● Given exercise 1
Quote the Dance Nation review word for word, starting with "The young girls" and going on through "them in adulthood.".
● Given exercise 2
Using the Dance Nation review, mark each statement yes or no, and support each answer with the deciding words from the review, quoted exactly: (a) The young dancers in Dance Teacher Pat's squad are played by adults. (b) Amina is given the central character in the Gandhi ballet. (c) The play opens with a tap routine performed in sailor suits.
● Given exercise 3
According to the Dance Nation review, who is both director and choreographer of the production?

● Text segment
☆ ☆ ☆

This isn't fun. This is something primal. This is war.
And the seriousness with which each battle is approached is one of the things that makes playwright Clare Barron's exhilarating Dance Nation so good, especially in director/choreographer Lee Sunday Evans' spot-on production. The point isn't to watch the play hoping they win. You just want to see them all get out of it alive.
The young girls - and one boy - who make up Dance Teacher Pat's (Thomas Jay Ryan) squad are all played by adults of ages spreading from 20s to 60s, thus we see the parallels between the issues they face as children and those that await them in adulthood.
The concept gives the author the freedom to realistically show the casual nudity of the locker room and to include scenes where the characters explicitly talk about matters of sex and their changing bodies.
The play opens with the gang performing an innocuous tap routine in sailor suits, but for the final march to glory, Dance Teacher Pat has decided to stir things up with a modern dance ballet about Gandhi. Although everyone expects star dancer Amina (Dina Shihabi) to be assigned the central character, it goes to Connie (Purva Bedi), whose excitement turns to frustration when it turns out that the routine better showcases perpetual second-best Zuzu (Eboni Booth), whose momentary lapse when the piece premieres is instinctively, and controversially, covered by Amina.
But the off-stage drama is becoming increasingly more significant in their lives. There's a graphic, but very strong moment, when Sofia (Camila Canó-Flavía) takes ownership of an ill-timed period and a creepy scene where Connie and Ashlee (Lucy Taylor) don't understand why a strange man in a car is looking at them.
As the only boy in the troupe, the shy Luke (Ikechukwu Ufomadu) lingers in the background, his insignificance in this world exemplified by how the team is always referred to as "girls." He, and Dance Teacher Pat as well, even takes part in a poetic, ritualistic moment when the others chant of the perfection of their pussies.
It's a scene where we simultaneously see them as young girls sharing a moment of self-discovery and as grown women demanding recognition.
"Don't listen to their lies. My pussy is perfect, and it'll stay that way forever," they chant, in a display of pride that comes from their own sense of community, rather than from lessons taught by adults.
"I wish my soul were as perfect as my pussy."

☆ ☆ ☆

● Source data
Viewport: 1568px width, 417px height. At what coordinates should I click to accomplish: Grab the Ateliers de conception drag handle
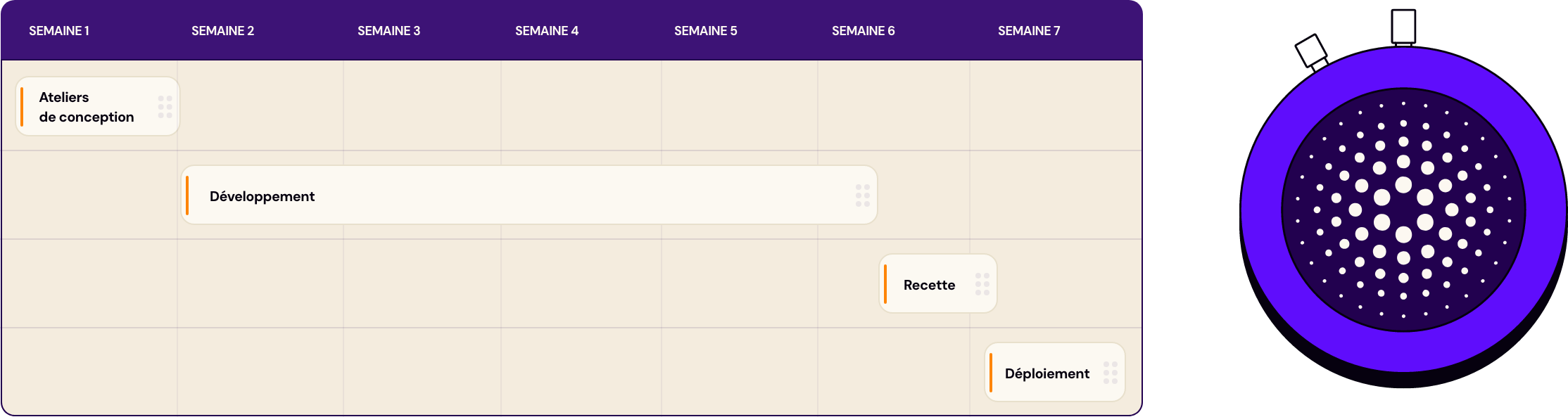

☆ ☆ ☆

● Output 1
The young girls - and one boy - who make up Dance Teacher Pat's (Thomas Jay Ryan) squad are all played by adults of ages spreading from 20s to 60s, thus we see the parallels between the issues they face as children and those that await them in adulthood.

● Output 2
(a) Yes: "are all played by adults of ages spreading from 20s to 60s"
(b) No: "it goes to Connie (Purva Bedi)"
(c) Yes: "performing an innocuous tap routine in sailor suits"

● Output 3
Lee Sunday Evans.